→ EXERCISE INSTRUCTIONS
Search the material for lines containing the word "agent", and copy each one.

EXERCISE DATA: Begin

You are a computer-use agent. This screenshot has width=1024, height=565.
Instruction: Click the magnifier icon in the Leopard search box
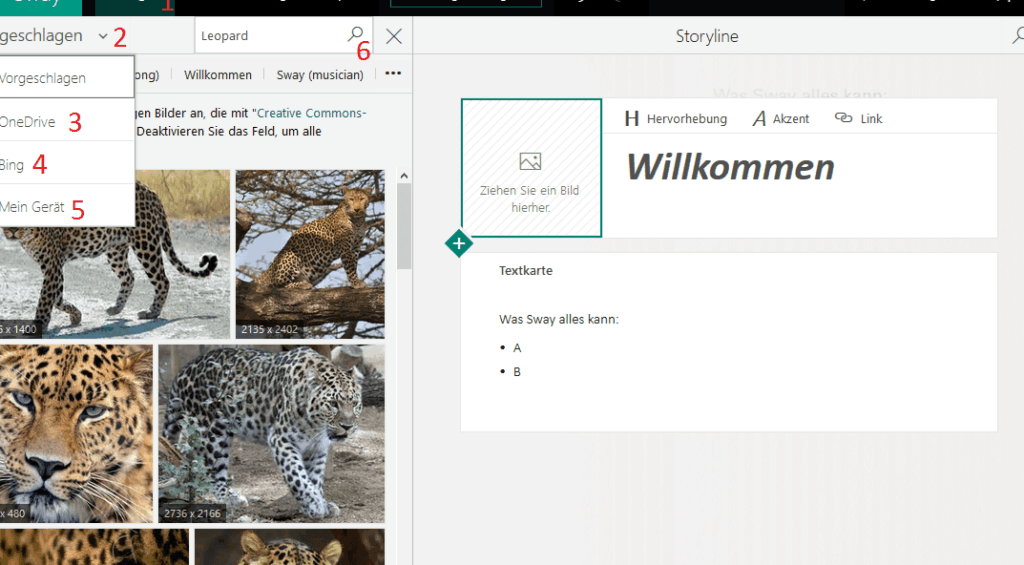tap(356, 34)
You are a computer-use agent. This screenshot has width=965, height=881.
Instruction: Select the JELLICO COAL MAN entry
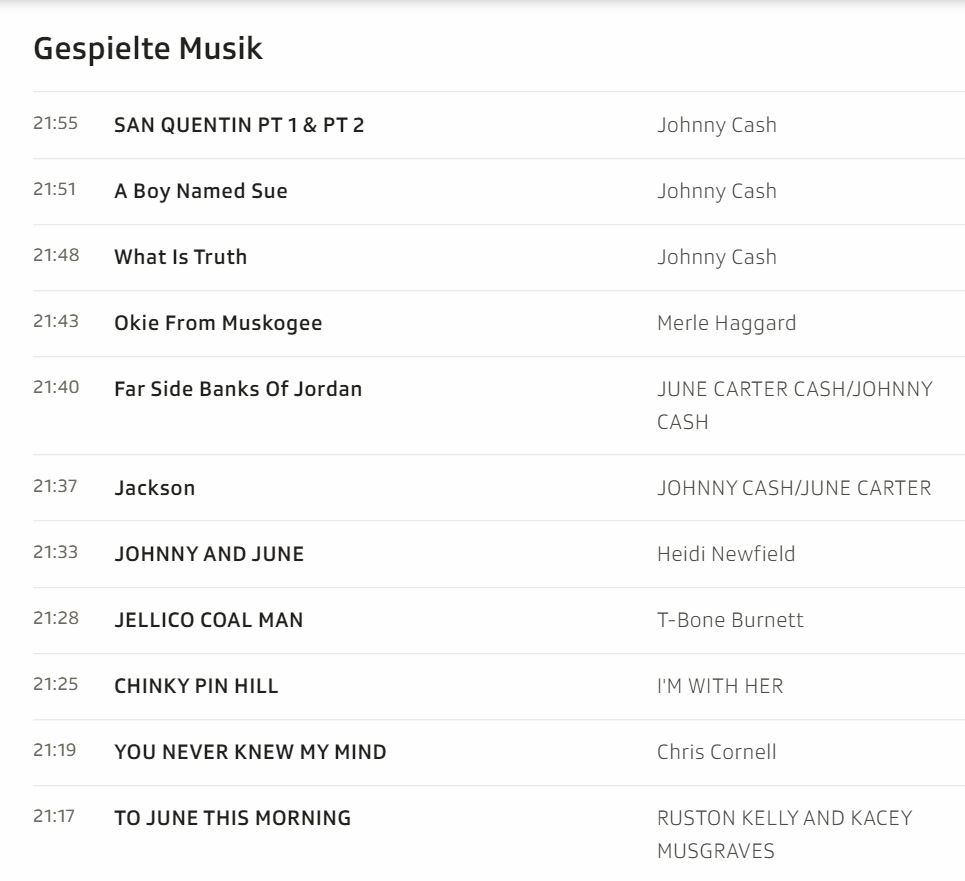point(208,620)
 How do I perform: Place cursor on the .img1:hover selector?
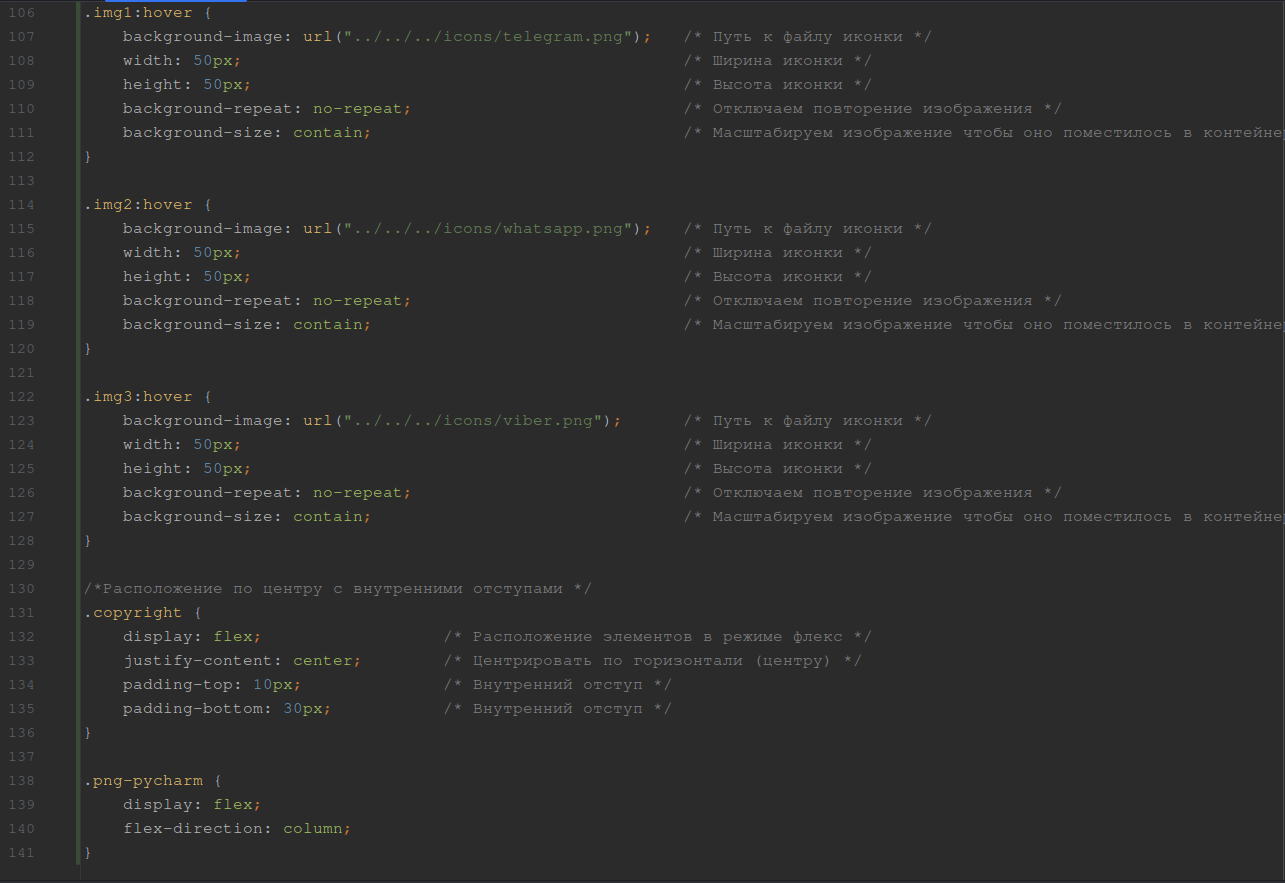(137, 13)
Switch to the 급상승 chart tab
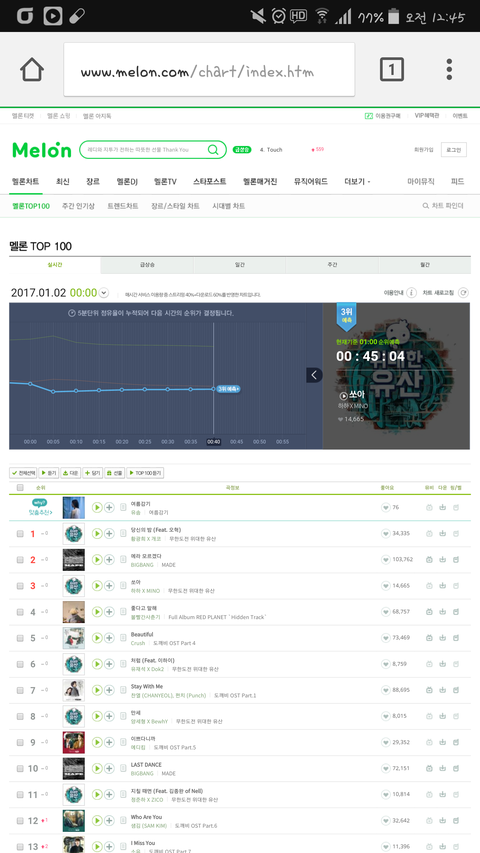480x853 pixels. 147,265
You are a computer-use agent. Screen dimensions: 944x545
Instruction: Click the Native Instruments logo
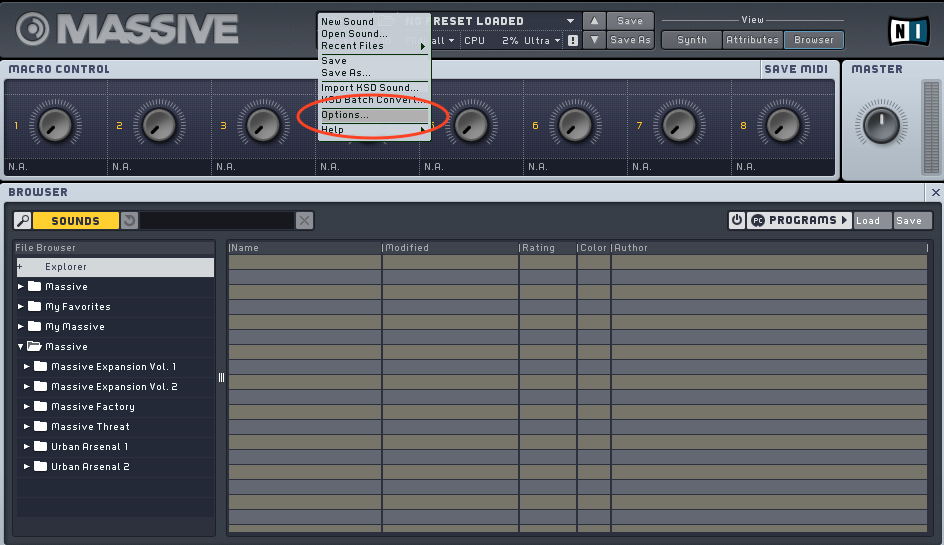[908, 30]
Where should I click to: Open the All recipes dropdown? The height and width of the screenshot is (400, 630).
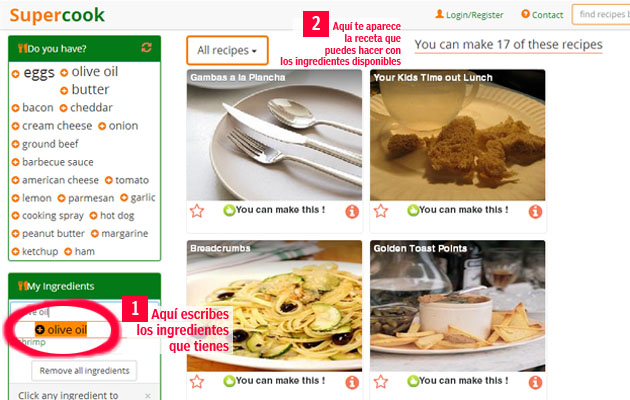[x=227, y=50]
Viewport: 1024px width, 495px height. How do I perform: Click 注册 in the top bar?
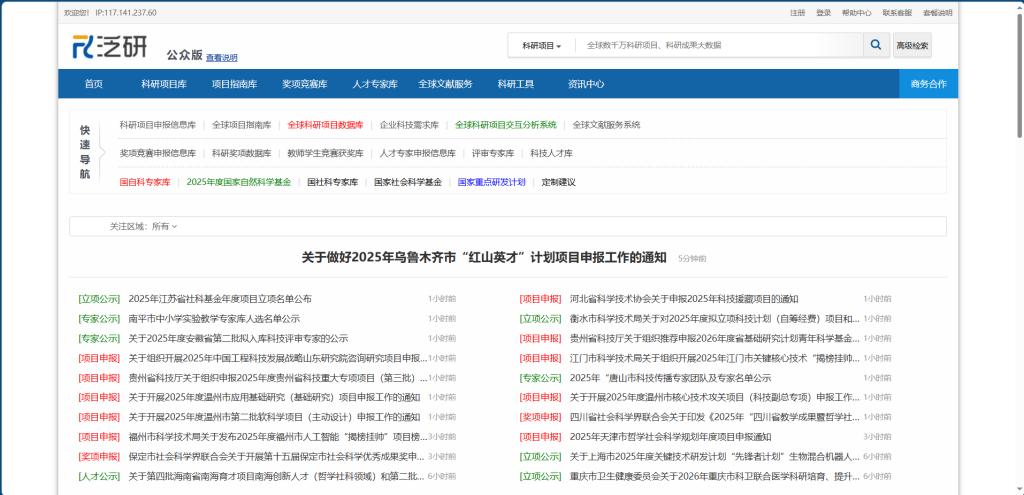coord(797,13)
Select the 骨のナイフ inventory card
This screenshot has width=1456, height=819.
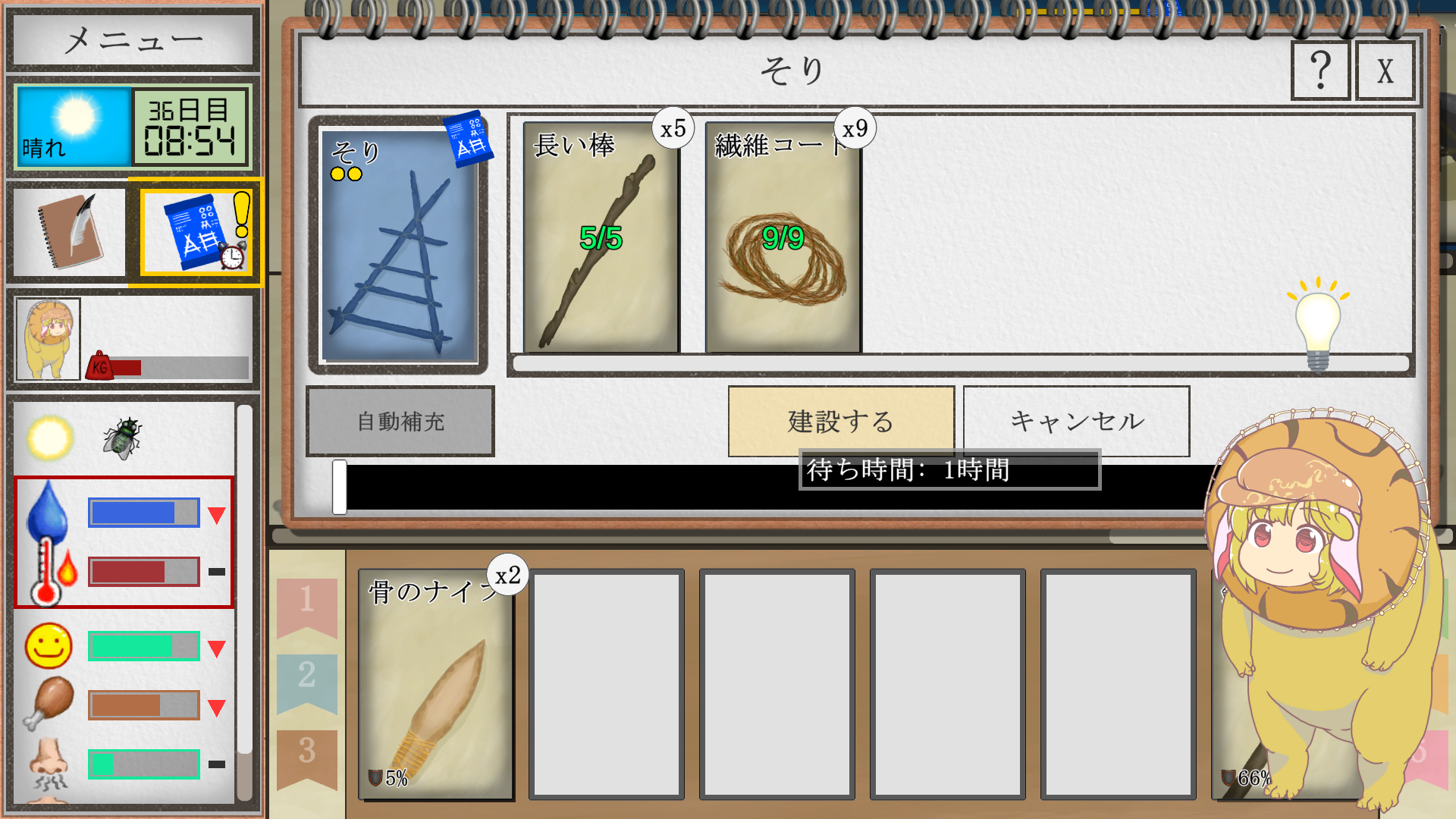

EXERCISE DATA: End

→ RESULT OF THIS EXERCISE
You are a computer-use agent. This screenshot has width=1024, height=565.
You are a computer-use agent. This screenshot has width=965, height=881.
You are a computer-use agent. Screen dimensions: 944x545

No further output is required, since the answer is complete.